Selection

━━━━

But wait! It gets harder!

  • Some variance in similar-ish questions is OK, because 10 different people will ask a nearly identical question using 10 different sets of completely unrelated words with no overlap. I know, it sounds crazy, but trust me: humans are amazing at this. We want all those duplicates to exist so they can point to the primary question they are a duplicate of, while still being valid search targets for people who ask questions with unusual or rare word choices.

  • It can be legitimately difficult to determine if your question is a true duplicate. How much overlap is enough before one programming question is a duplicate of another? And by whose definition? Opinions vary. This is subject to human interpretation, and humans are.. unreliable. Nobody will ever be completely happy with this system, pretty much by design. That tension is baked in permanently and forever.

━━━━

Provided information
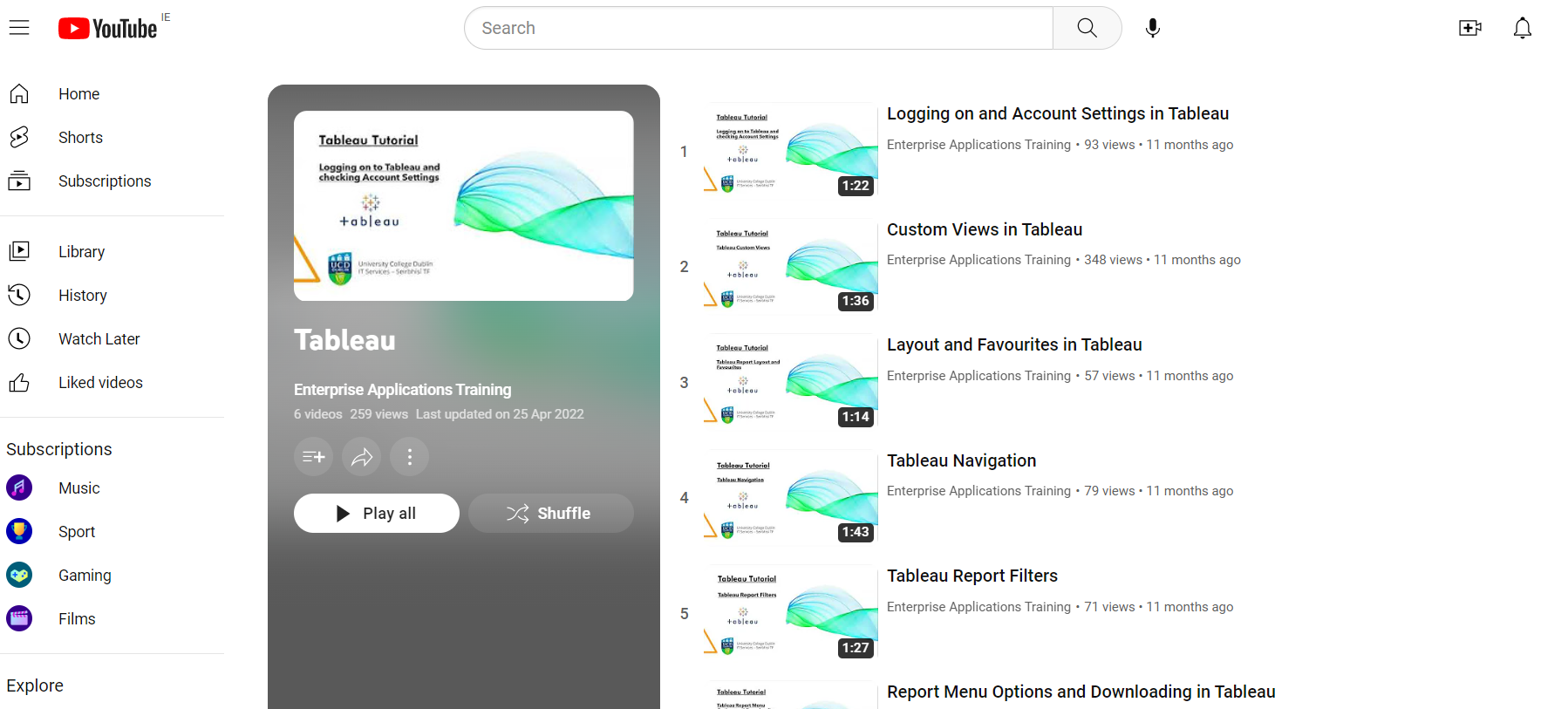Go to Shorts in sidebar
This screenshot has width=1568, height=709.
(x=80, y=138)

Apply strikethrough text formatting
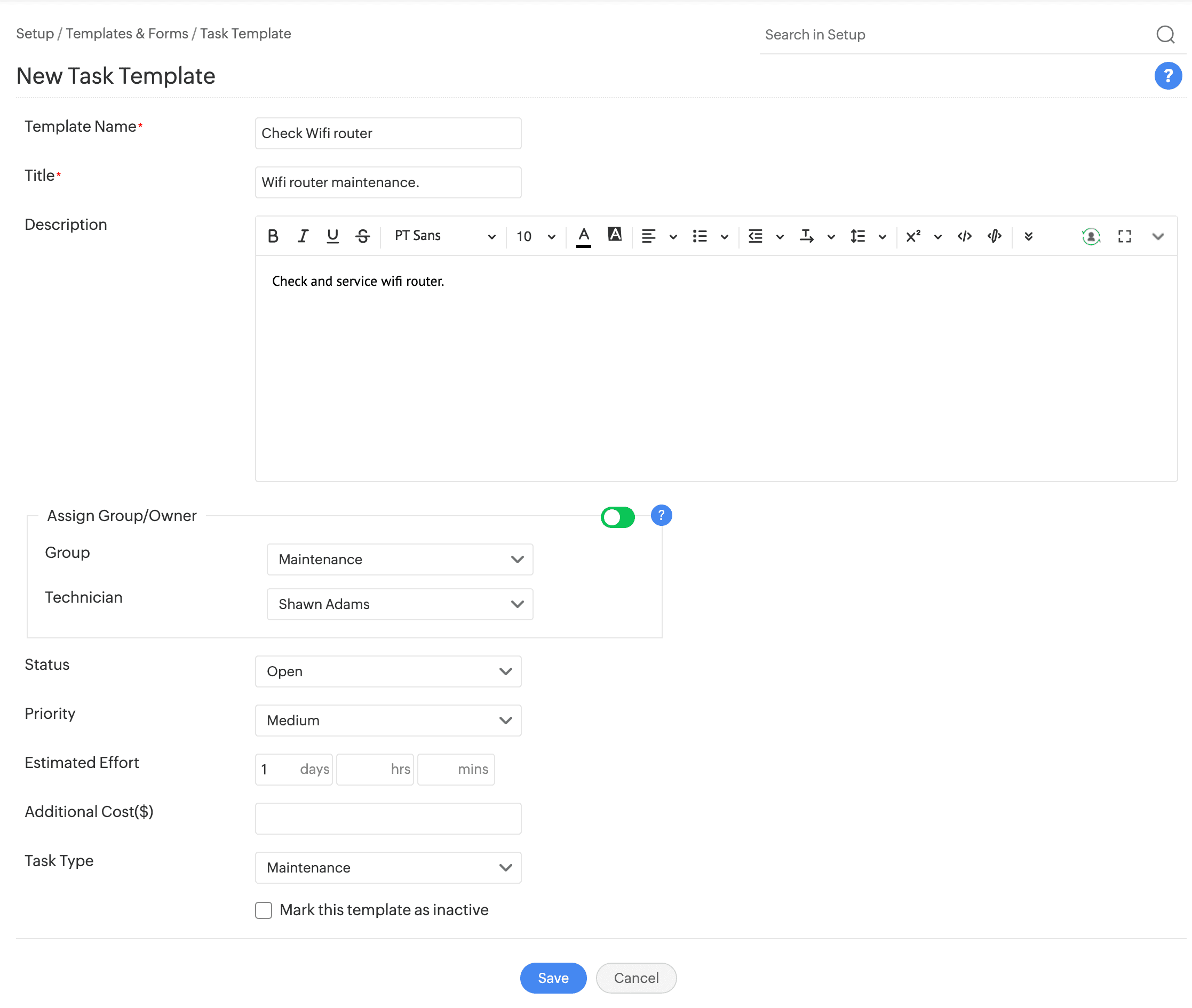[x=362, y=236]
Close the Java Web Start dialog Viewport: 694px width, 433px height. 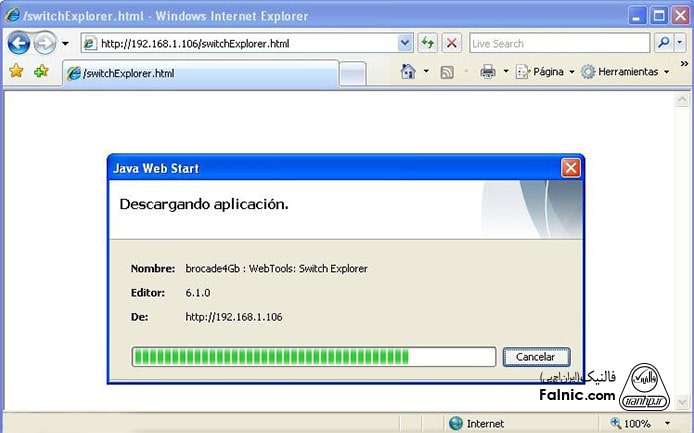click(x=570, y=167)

━━━━

Requests
**a.** From the passage on duplicate questions, copy out the part from "But wait! It" to "permanently and forever.".
**b.** Translate this sentence from the passage on duplicate questions into Spanish: "Nobody will ever be completely happy with this system, pretty much by design."
**c.** Answer these questions about the passage on duplicate questions.
(i) How many different people does it say will ask a nearly identical question using different sets of words?
(ii) What should the duplicates point to?
(iii) What word does it use to describe humans when interpretation is involved?

Results of the exercise
**a.**
But wait! It gets harder!

  • Some variance in similar-ish questions is OK, because 10 different people will ask a nearly identical question using 10 different sets of completely unrelated words with no overlap. I know, it sounds crazy, but trust me: humans are amazing at this. We want all those duplicates to exist so they can point to the primary question they are a duplicate of, while still being valid search targets for people who ask questions with unusual or rare word choices.

  • It can be legitimately difficult to determine if your question is a true duplicate. How much overlap is enough before one programming question is a duplicate of another? And by whose definition? Opinions vary. This is subject to human interpretation, and humans are.. unreliable. Nobody will ever be completely happy with this system, pretty much by design. That tension is baked in permanently and forever.

**b.** Nadie estará nunca completamente satisfecho con este sistema, prácticamente por diseño.

**c.**
(i) 10
(ii) The primary question they are a duplicate of
(iii) Unreliable